One of the more common refrains in the media in regards to Social Security is that it is on a collision course with disaster. The latest trustee report paints a better picture, but still shows a shortfall on revenue, that is the taxes collected. This of course brings out the right-wing efforts to privatize Social Security, like the movement to privatize retirements prior, shifting pension plans into 401k’s worked so well.

This naked money grab by corporations attempting to shore up their stock value creates a powerful lobbying effort which attempts to muddle the causes of the Social Security shortfall.

This is not the first time that Social Security had a predicted shortfall. In the 1970’s and early 1980’s, the projections were that the aging Baby Boomer population would outpace Social Security, causing a shortfall. President Reagan ordered the formation of the Greenspan Commission to address the problem. Yes, it is named after its chairman, Alan Greenspan. What they recommended was a combination of a new benefits accounting method and changes to the methods of tax collection paired with a tax collection on benefits themselves. In addition, the Social Security Trust Fund was migrated from its previous open managed method, where it could be in both non-marketable as well as marketable securities, allowing it to grow with interest over the long-term, to being only able to use specially issued non-marketable US Treasury notes.

Based on these steps, Social Security was to be solvent forever. Then what happened?

The calculations made for this were based on several assumptions. First, that the protections from the Great Depression to separate commercial from investment banking were to stay in place. Second, that income distribution would remain stable. Third, that income growth would match the previous 40 years in comparison with GDP growth.
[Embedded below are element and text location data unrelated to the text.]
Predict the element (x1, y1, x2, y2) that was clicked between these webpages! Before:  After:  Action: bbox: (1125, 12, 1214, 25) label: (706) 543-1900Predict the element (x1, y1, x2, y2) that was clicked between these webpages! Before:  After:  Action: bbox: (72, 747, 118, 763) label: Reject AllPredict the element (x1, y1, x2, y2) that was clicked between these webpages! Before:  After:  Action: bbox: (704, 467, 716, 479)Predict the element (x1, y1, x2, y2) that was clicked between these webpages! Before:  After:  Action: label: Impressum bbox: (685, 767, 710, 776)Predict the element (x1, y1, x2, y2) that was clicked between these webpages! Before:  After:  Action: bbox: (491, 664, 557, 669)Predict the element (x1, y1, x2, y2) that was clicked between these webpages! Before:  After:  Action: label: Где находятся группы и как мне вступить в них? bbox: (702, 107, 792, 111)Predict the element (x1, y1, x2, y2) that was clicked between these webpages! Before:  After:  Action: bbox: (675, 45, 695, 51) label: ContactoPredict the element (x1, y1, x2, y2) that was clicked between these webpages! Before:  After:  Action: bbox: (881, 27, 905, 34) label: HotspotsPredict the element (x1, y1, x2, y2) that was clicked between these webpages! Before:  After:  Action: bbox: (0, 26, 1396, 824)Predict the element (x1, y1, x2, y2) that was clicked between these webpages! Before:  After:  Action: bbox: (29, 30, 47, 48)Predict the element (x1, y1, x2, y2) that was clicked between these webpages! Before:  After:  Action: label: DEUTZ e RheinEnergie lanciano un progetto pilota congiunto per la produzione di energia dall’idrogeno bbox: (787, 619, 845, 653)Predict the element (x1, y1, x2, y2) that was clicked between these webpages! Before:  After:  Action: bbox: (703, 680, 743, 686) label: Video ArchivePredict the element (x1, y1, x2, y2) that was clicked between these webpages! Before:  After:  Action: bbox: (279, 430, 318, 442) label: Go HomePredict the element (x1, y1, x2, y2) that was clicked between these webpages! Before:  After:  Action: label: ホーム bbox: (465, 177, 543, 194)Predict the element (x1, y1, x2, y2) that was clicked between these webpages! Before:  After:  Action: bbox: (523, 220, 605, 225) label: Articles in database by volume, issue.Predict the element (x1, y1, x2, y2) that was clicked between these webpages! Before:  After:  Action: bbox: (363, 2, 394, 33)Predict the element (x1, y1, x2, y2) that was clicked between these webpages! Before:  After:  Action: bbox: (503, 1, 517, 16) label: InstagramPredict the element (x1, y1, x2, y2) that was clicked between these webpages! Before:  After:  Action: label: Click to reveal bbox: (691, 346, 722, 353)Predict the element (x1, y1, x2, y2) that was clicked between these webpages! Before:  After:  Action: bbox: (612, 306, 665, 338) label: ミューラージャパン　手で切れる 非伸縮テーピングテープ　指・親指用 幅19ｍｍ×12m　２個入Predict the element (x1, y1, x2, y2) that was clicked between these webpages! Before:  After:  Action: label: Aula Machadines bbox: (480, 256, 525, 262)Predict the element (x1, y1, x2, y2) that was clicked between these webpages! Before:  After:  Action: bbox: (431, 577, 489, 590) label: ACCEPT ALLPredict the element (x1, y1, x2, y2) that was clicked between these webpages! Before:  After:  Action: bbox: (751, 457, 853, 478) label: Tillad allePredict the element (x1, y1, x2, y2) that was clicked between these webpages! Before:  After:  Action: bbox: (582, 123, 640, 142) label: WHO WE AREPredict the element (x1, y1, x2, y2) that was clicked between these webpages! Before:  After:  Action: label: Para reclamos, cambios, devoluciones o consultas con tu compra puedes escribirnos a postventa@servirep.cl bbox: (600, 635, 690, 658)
Of course, none of these things happened.

The elimination of the barriers between commercial and investment banking returned the United States to the boom and bust cycles common in the 1800’s and early parts of the 20th Century. Income distribution went on its head, resulting in the total of income which could be taxed for Social Security going from 90% to 83%, a huge shortfall. And income growth for the majority of Americans stagnated. Once adjusted for inflation, most Americans make the same, or less, than they did in the 1980’s for the same positions. In a Forbes article where they interview Josh Bivens, the acting Research & Policy Director at the Economic Policy Institute, he is quoted as saying “Sixty percent of the current shortfall would be eliminated by a reversal of two adverse economic trends that have emerged since 1983: sluggish growth in average (real) wages and erosion of the tax base due to rapid growth in the inequality of earnings.”

With the number of workers which pay a full salary into Social Security stable at 94% according to the Congressional Budget Office but with the total of income which can be taxed by Social Security dropping to only 83%, it is plain to see why there is a Social Security problem. It is not a funding problem, it is an income gap problem. By the continuing war by the rich upon the middle class and poor, with the median income stagnant or even decreasing against GDP growth as well as inflation, such a crisis is the inevitable consequence of poorly planned and short-sighted policies implemented by those in Congress who answer to the super-wealthy and not to their constituents.